A somewhat similar provision is possible on a practical if not a legal basis under the foster care system: kinship care. A major difference is that while the mother may continue a relationship with her children, she is far less likely to regain legal custody of them. The provision of foster care by a relative has many of the advantages for children that private guardianship provides, except that the state intrudes into the family’s decisions. As noted above, there is an exception to the mandate to terminate parental rights when children are in kinship care, and many states have enacted that exception in their state laws. The practical workings of kinship care depend a great deal on the caseworkers’ training and professionalism. There have been circumstances in which relatives have been bullied to adopt children or else lose them, when the relatives strongly believed the children needed ongoing relationships with the mothers. In other cases, relatives have been threatened that if they did not adopt, the children would be scattered to strangers’ homes, although the relatives were firmly dedicated to providing a permanent home. Post-adoption services for children with special needs are commonly denied although mandated, making it more difficult for relative caregivers to adopt. It is hard to imagine how termination of parental rights in such cases is in children’s best interests.

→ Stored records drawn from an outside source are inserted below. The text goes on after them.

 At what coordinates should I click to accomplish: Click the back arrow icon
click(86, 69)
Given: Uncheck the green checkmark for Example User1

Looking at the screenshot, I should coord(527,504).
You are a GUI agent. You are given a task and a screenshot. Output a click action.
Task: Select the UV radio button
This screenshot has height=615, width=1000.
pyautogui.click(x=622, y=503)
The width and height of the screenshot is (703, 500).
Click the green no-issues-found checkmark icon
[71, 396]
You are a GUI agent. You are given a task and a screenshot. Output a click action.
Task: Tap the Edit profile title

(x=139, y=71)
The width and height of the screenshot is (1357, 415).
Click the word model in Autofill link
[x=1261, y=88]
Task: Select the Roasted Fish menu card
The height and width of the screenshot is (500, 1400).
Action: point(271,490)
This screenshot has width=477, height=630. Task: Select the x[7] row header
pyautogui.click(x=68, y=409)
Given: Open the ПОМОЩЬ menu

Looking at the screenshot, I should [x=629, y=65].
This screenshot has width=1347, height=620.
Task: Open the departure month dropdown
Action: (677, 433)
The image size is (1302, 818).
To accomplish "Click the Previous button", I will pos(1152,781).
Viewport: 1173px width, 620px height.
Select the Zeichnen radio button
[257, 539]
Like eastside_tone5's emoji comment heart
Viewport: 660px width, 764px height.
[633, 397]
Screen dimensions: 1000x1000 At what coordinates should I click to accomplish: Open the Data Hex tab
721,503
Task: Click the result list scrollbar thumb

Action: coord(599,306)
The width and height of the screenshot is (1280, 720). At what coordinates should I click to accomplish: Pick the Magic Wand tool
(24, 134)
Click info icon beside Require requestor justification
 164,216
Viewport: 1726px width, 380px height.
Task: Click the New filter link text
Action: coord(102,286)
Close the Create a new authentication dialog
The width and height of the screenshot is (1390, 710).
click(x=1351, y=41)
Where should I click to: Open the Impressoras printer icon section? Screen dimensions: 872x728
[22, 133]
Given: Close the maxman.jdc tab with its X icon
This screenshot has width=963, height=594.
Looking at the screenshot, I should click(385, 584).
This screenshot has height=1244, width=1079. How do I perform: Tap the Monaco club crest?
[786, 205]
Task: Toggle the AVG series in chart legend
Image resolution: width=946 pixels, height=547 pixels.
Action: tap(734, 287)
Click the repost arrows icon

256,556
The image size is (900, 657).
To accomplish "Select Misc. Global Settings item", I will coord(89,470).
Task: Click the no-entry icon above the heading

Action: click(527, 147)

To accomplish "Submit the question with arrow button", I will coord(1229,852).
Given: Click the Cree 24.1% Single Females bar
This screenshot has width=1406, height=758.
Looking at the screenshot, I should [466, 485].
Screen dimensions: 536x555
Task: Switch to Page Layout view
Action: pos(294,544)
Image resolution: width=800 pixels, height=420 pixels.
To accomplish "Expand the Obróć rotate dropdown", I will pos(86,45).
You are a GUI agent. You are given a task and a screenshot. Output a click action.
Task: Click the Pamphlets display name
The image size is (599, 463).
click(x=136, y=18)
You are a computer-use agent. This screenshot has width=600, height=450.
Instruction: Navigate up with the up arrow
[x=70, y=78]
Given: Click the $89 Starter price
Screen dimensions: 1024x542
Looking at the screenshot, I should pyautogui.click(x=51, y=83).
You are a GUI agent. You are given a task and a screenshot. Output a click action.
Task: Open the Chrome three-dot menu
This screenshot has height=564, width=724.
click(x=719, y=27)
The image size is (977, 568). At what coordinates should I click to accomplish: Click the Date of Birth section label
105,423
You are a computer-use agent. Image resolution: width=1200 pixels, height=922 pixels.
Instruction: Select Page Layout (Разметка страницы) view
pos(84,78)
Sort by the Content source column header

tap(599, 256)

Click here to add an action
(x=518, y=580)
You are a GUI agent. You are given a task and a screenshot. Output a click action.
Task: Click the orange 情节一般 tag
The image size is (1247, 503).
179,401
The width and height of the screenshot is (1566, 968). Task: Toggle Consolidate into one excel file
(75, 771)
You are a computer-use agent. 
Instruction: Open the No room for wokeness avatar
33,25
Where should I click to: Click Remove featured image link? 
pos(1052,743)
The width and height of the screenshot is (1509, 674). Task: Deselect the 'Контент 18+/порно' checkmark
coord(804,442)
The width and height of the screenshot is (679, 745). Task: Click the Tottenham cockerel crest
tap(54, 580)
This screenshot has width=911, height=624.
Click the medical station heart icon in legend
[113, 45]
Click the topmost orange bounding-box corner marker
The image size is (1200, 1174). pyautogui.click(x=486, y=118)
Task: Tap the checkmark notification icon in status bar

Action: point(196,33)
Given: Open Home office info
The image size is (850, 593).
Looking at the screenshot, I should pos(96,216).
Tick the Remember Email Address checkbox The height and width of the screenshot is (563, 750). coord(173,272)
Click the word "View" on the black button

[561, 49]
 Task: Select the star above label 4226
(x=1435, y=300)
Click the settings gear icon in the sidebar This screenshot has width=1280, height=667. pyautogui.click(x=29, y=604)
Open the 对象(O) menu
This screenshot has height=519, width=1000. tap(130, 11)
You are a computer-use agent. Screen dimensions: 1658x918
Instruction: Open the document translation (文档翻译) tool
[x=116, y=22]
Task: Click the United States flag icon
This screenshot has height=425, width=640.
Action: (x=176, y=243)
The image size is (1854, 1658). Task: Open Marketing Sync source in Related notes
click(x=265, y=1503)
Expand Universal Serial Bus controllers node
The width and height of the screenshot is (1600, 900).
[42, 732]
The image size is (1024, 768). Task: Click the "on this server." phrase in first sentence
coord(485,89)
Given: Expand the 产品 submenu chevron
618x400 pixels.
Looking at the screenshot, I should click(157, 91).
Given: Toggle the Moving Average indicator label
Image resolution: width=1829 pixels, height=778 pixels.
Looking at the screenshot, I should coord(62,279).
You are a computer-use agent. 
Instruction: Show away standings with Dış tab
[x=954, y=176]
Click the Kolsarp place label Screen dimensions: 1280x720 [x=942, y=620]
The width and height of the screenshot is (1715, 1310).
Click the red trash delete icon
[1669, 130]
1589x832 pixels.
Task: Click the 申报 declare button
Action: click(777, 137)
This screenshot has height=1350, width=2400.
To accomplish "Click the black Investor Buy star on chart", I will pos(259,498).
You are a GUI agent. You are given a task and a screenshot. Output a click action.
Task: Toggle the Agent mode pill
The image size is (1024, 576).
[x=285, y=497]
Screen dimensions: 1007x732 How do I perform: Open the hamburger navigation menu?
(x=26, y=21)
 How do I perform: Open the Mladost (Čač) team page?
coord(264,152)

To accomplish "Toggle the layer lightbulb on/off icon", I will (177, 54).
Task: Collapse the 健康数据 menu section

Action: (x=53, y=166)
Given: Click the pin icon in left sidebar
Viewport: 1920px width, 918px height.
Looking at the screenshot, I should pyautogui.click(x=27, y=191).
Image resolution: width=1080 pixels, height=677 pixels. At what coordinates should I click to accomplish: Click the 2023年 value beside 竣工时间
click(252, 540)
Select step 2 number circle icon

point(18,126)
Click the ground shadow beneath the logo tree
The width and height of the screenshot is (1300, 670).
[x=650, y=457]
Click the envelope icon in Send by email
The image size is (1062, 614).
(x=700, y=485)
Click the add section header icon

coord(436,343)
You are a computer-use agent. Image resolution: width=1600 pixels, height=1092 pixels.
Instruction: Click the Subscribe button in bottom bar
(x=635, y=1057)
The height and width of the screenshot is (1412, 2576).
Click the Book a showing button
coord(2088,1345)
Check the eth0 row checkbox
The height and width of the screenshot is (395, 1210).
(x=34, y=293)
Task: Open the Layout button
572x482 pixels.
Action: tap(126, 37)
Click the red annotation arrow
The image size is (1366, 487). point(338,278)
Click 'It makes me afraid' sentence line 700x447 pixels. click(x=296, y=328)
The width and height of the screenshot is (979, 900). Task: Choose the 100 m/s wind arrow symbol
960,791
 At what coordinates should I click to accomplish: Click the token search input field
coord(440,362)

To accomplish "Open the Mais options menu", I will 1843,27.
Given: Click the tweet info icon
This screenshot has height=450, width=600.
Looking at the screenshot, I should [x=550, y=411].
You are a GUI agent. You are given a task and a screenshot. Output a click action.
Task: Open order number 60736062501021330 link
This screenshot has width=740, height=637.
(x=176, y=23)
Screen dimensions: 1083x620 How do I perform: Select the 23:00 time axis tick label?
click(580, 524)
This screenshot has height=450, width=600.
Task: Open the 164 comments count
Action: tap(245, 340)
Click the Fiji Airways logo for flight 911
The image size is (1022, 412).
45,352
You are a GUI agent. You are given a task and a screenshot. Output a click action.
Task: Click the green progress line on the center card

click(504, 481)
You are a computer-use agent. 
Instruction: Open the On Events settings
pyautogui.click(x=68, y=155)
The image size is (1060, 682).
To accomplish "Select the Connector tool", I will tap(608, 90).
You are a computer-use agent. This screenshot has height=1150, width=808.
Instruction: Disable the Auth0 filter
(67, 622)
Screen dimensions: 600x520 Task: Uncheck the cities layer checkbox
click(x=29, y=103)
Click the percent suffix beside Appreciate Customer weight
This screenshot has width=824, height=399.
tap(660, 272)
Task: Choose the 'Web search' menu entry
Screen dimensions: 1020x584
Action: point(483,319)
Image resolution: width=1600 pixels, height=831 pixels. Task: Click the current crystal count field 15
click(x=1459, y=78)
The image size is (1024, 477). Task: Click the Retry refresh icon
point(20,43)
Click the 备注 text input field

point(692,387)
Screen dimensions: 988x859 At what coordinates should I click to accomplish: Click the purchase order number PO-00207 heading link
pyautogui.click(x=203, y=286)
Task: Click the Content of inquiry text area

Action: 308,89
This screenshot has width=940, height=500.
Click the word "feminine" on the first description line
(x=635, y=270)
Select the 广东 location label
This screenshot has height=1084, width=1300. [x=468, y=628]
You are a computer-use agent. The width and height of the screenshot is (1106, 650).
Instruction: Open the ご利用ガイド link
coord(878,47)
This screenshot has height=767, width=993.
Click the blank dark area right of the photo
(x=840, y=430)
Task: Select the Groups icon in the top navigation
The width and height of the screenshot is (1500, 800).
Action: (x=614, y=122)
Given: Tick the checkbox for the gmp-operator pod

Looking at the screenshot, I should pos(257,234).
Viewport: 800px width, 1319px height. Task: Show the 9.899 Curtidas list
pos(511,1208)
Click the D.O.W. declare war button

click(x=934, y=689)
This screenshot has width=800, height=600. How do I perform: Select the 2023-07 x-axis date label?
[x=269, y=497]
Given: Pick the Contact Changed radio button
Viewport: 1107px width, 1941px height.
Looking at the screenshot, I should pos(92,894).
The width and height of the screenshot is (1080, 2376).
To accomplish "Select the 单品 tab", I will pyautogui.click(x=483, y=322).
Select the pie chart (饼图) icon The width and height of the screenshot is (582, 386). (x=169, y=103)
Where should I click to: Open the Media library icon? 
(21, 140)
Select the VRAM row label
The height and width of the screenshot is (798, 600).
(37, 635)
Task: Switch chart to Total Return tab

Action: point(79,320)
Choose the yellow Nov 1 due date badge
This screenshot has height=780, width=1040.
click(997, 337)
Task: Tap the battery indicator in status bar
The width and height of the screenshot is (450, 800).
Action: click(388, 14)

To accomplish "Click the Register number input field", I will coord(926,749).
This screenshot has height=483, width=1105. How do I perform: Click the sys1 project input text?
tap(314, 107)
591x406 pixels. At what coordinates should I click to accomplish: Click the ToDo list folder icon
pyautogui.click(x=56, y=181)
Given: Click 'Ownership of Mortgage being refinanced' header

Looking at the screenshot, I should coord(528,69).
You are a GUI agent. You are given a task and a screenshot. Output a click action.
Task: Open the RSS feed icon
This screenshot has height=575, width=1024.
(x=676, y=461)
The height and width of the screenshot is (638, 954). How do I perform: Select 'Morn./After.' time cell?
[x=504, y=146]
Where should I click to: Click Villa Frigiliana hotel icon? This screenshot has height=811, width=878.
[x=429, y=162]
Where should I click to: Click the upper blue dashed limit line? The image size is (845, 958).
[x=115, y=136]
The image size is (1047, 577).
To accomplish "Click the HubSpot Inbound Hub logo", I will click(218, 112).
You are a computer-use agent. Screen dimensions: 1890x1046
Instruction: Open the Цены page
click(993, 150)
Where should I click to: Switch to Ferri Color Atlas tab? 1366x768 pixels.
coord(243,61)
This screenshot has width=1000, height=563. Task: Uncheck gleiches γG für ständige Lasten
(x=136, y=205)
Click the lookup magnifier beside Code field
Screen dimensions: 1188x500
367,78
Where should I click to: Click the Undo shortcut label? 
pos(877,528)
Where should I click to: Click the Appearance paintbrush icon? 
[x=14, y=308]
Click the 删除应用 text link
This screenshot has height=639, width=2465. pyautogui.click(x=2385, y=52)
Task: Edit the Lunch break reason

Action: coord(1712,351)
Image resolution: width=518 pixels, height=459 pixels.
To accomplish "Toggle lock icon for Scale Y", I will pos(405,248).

Last of all, states that have statutes governing open adoption contracts may present one more option for mothers who face permanent loss of their children but hope to have some continued communication with them.
ASFA has exacerbated the plight of women prisoners and their children in foster care. It will take dedication, creativity and determination to fight its destructive impact, and imprisoned mothers, their advocates and service providers will need every bit of ingenuity, compassion, strength and creativity they can tap to handle the crisis.